**Prompt 1**
In the interview advice piece, what kind of planner does the speaker in the example answer use to track meetings and deadlines?

--- Begin Source extract ---

“How do you manage your time?”
This is a fairly easy behavioral question that could be asked at any type of job interview, though it’s more common for roles in fast-paced environments, managerial roles, or work-from-home jobs.
In this article, you’ll learn how to tackle this time management question following our structured 3-step process.
Variations of This Question
This question might be asked in a variety of ways, so here are versions of this question that really just mean the same thing:
- Can you describe how you prioritize tasks?
- How do you balance all of your work tasks?
- What is your approach to time management?
- Why is it important to manage your time at work?
- How do you organize your time?
- Are you good at managing your time?
What the Interviewer Really Wants to Know
When the interviewer asks this question, they’re really looking for evidence you know how to prioritize important tasks.
They want someone who knows when a task needs immediate attention and when it’s better to deal with it later. Being able to make the right judgment call makes you a far more efficient and productive employee.
Interviewers are also looking for you to demonstrate that you can stick to a schedule and not get sidetracked.
Distractions will arise whether you’re in a busy service environment or in your quiet home office, so they want to be sure you can set (and stick to) deadlines and boundaries to get the job done.
Ultimately, by answering this question, you’re showing the interviewer you have experience in setting expectations for your own time and meeting those expectations.
How to Answer: “How Do You Manage Your Time?”
Like most answers to job interview questions, this one follows a particular formula so you can gradually build your answer.
Let’s go over the 3-step formula:
1. Describe Your Approach to Time Management
Start by talking about your approach to time management.
There are many different ways to approach this depending on your time management skills and experience, but the idea is to communicate a system that works for you and makes sense in the job you’re applying for.
In other words, if you’re going to be working in a team environment, talk about an effective time management strategy for working in teams — like getting everyone comfortable using project management software.
Here are some other time management strategies:
- Delegating tasks for managing a team of people.
- Having a written schedule for a variety of tasks that need doing.
- Using time-management tools or apps for managing a lot of tasks.
- Applying block scheduling when working in a structured environment.
- Leaving a buffer of time in your day to handle unexpected interruptions.
To clarify, the right balance here is something that could realistically be applied in the job you’re interviewing for, while also being something you’ve used with success in the past, at least to some degree.
Here’s an example:
“I have an analog planner to keep track of meetings and deadlines. I update my planner at the end of every workday and move tasks around as needed. Each morning, I review it and commit to a mental plan for accomplishing my tasks while also leaving some extra time for necessary interruptions.”
2. Explain Why This Is Your Preferred Approach
Next, talk about the benefits of using this approach to manage your time.
Going into detail about how this approach has worked for you shows the interviewer you have real-life experience implementing this method to manage your time, and you aren’t just plucking it out of the air.

--- End Source extract ---
--- Begin Input for this task ---

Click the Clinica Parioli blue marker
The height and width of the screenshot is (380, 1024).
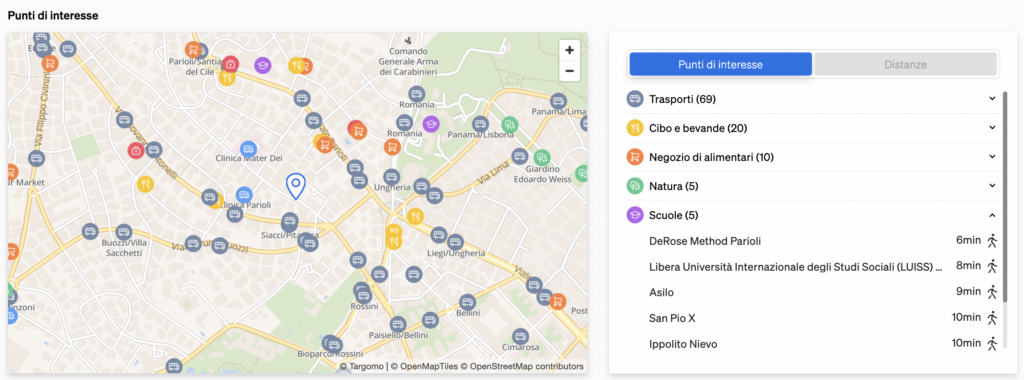244,194
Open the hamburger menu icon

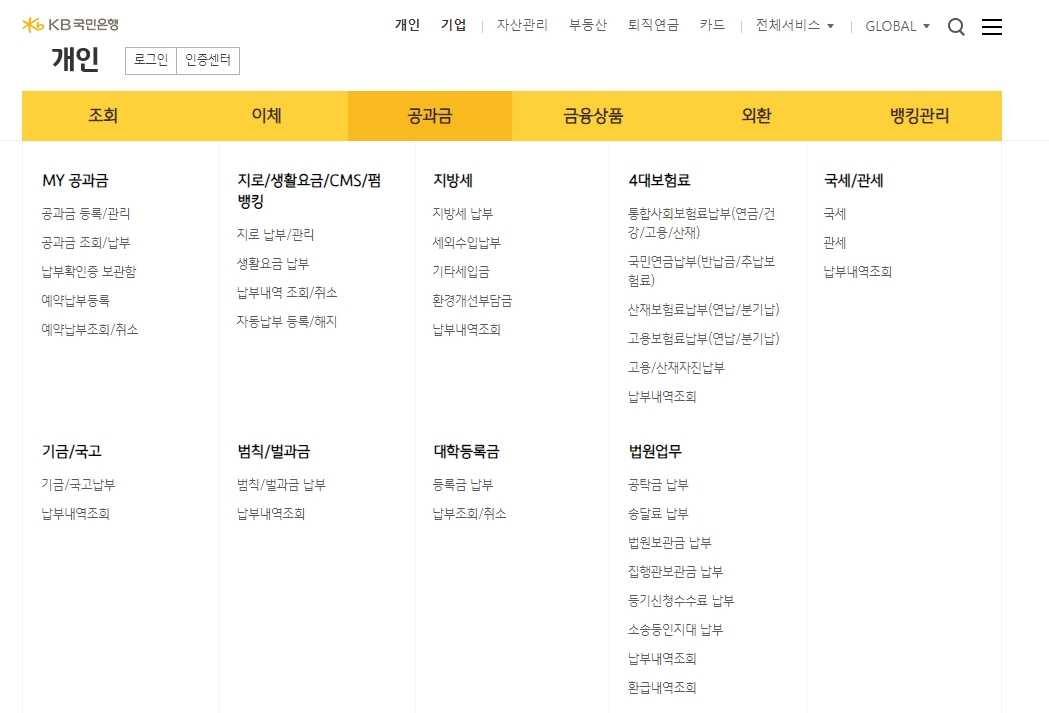(992, 27)
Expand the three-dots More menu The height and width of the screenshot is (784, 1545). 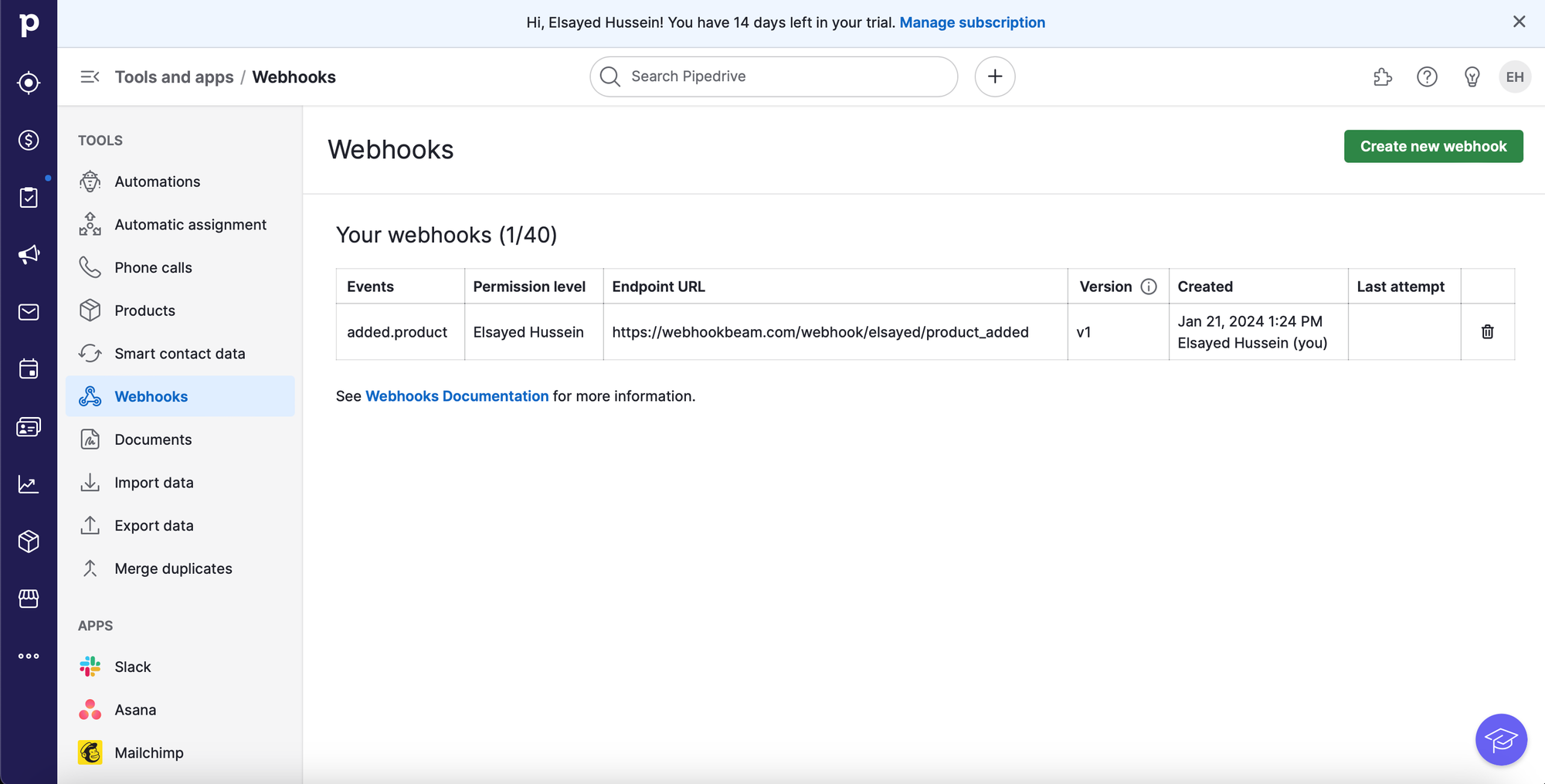29,656
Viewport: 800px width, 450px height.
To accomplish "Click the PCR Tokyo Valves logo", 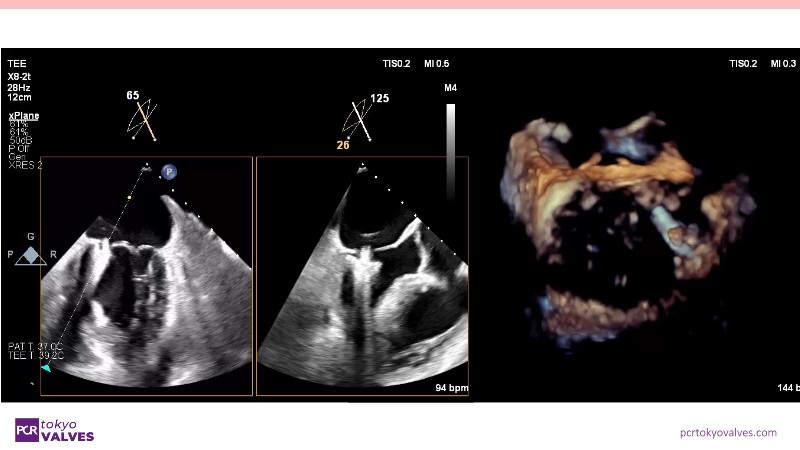I will click(55, 430).
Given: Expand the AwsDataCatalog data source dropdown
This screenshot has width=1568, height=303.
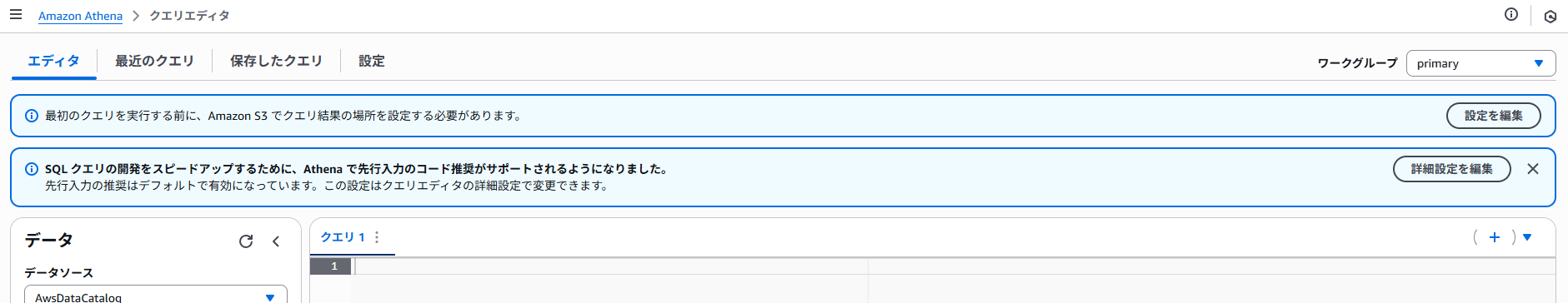Looking at the screenshot, I should pyautogui.click(x=156, y=296).
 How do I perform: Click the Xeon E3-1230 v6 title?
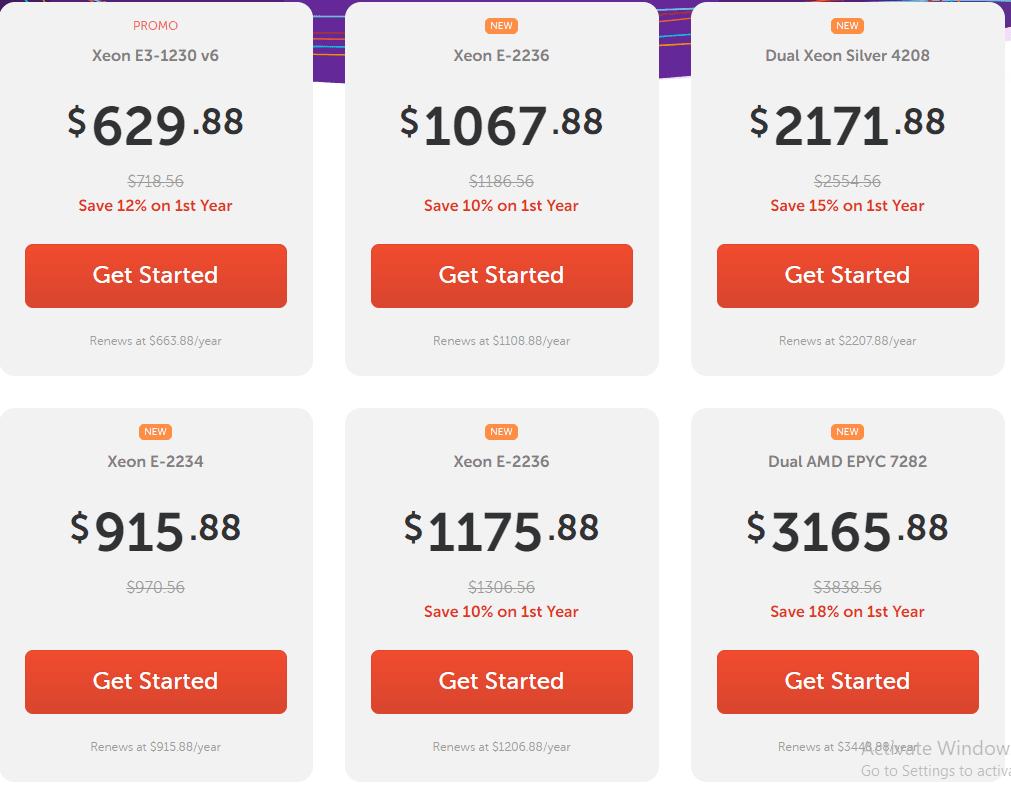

--- End Input for this task ---

**Prompt 2**
Echo the rows from the line with "Given: Expand the" through the end of the rows, leaving the pictures out.

**Full response 1**
An analog planner.

**Full response 2**
Given: Expand the AwsDataCatalog data source dropdown
This screenshot has width=1568, height=303.
Looking at the screenshot, I should pyautogui.click(x=156, y=296).
 How do I perform: Click the Xeon E3-1230 v6 title?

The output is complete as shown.